◆ Exercise aim:
Reply only with how many lines below contain "agent".

◆ Data listing:
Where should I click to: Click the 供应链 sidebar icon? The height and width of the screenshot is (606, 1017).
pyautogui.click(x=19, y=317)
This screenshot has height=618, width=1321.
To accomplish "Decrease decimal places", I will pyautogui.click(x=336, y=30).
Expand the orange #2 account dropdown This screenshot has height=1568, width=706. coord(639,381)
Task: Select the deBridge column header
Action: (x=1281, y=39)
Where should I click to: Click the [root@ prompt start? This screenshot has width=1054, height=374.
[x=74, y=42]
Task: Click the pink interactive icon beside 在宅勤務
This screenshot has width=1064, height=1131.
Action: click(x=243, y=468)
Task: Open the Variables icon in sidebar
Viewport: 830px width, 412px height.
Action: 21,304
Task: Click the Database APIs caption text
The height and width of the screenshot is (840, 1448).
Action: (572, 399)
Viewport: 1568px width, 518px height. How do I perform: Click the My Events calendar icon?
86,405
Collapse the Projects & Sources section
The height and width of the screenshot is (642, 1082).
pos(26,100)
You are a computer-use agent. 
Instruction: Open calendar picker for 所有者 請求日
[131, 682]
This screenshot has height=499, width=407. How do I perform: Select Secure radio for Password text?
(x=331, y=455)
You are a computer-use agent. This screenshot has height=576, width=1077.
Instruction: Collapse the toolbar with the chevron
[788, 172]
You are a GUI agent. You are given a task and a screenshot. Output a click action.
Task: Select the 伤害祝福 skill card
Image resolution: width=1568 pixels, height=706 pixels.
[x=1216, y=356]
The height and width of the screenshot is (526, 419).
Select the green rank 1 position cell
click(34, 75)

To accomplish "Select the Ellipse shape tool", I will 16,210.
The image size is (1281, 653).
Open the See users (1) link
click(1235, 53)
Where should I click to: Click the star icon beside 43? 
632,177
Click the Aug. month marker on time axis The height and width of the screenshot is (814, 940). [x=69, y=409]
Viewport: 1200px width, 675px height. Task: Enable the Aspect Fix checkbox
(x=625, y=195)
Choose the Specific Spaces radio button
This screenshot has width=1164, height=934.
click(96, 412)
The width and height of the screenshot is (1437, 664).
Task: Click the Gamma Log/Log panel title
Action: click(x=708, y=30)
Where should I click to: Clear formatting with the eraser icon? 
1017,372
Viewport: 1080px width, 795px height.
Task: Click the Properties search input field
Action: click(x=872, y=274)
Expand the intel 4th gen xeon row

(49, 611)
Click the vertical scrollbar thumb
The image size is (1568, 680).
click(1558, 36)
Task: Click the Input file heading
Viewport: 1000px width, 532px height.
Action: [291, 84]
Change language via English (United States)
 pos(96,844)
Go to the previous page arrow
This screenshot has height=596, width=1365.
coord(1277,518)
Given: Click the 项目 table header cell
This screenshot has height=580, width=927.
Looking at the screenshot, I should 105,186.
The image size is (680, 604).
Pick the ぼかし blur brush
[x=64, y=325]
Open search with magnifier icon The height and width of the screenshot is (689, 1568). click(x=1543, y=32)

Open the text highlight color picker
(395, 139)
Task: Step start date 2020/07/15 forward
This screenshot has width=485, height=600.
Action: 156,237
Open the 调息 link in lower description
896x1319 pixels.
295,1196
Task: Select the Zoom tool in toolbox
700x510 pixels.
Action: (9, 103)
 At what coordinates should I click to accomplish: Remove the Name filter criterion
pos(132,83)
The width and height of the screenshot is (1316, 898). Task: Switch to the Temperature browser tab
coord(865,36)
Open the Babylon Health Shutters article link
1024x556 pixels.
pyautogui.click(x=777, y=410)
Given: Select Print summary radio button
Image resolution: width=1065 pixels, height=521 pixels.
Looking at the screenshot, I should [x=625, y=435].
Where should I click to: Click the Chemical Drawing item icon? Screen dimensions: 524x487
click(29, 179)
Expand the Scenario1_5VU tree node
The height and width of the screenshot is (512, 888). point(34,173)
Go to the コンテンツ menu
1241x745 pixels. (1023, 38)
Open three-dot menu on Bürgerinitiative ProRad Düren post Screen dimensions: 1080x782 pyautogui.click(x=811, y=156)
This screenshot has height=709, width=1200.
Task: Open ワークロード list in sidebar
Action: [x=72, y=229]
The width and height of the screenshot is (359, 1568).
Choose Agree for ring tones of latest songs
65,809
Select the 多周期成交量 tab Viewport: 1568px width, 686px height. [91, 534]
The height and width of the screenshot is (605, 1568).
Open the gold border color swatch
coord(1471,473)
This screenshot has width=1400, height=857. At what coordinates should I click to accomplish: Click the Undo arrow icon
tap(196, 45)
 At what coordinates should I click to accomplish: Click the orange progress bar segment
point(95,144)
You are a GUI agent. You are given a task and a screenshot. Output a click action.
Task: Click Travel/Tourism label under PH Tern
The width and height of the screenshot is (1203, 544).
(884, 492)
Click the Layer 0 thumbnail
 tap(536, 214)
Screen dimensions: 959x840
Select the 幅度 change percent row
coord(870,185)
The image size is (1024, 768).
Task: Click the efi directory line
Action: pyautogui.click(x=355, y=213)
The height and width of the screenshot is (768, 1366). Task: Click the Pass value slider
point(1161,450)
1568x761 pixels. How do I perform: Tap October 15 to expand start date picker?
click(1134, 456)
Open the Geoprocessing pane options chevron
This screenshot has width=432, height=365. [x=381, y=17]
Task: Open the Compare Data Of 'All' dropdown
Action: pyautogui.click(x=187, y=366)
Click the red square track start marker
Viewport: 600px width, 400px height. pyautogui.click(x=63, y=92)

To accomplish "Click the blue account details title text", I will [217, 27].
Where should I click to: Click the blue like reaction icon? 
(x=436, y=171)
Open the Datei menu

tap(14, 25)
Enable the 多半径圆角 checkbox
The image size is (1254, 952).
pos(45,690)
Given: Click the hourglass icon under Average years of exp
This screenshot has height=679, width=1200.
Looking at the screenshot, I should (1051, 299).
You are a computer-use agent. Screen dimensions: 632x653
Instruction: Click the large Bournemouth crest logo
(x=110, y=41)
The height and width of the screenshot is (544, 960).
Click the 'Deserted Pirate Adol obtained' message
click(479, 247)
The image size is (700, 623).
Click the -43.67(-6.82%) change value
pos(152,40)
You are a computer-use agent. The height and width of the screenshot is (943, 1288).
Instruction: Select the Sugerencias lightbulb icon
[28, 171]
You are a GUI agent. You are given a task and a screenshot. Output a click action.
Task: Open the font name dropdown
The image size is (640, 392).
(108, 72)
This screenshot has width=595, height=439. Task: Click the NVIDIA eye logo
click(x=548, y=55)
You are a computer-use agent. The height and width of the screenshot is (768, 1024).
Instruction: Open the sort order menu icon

◆ Output for this task:
8